▶ [PROBLEM] Reproduce nothing but the closing run of lines: the line with "Dismiss the help info banner" and each line that follows it to the end of the data.

DATA FOR ANALYSIS: Begin

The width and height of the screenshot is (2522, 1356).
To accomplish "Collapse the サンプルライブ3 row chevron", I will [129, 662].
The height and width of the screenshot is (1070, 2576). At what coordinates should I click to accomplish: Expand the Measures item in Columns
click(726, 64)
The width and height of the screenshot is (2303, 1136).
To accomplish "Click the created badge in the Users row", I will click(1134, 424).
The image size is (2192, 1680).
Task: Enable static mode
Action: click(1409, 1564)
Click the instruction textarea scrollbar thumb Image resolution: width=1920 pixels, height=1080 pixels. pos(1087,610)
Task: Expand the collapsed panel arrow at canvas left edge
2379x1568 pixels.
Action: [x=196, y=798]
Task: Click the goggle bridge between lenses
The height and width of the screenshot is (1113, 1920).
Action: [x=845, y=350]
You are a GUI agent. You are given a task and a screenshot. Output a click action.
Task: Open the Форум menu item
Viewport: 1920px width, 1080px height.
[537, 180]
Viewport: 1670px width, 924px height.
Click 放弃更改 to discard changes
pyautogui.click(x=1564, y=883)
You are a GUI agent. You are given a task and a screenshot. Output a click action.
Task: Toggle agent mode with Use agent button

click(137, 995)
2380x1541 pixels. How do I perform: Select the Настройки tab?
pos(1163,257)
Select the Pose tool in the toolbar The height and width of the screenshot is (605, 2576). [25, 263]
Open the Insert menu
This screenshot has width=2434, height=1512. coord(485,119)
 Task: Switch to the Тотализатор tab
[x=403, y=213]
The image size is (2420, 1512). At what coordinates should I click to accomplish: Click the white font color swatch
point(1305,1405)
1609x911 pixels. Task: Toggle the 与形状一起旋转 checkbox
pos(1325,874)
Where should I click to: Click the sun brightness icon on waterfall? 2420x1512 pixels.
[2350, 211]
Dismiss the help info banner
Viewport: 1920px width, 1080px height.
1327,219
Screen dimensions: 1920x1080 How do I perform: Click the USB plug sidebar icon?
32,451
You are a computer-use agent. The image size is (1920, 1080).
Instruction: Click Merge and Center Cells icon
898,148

DATA FOR ANALYSIS: End

▶ [EXERCISE ANSWER]
Dismiss the help info banner
Viewport: 1920px width, 1080px height.
1327,219
Screen dimensions: 1920x1080 How do I perform: Click the USB plug sidebar icon?
32,451
You are a computer-use agent. The image size is (1920, 1080).
Instruction: Click Merge and Center Cells icon
898,148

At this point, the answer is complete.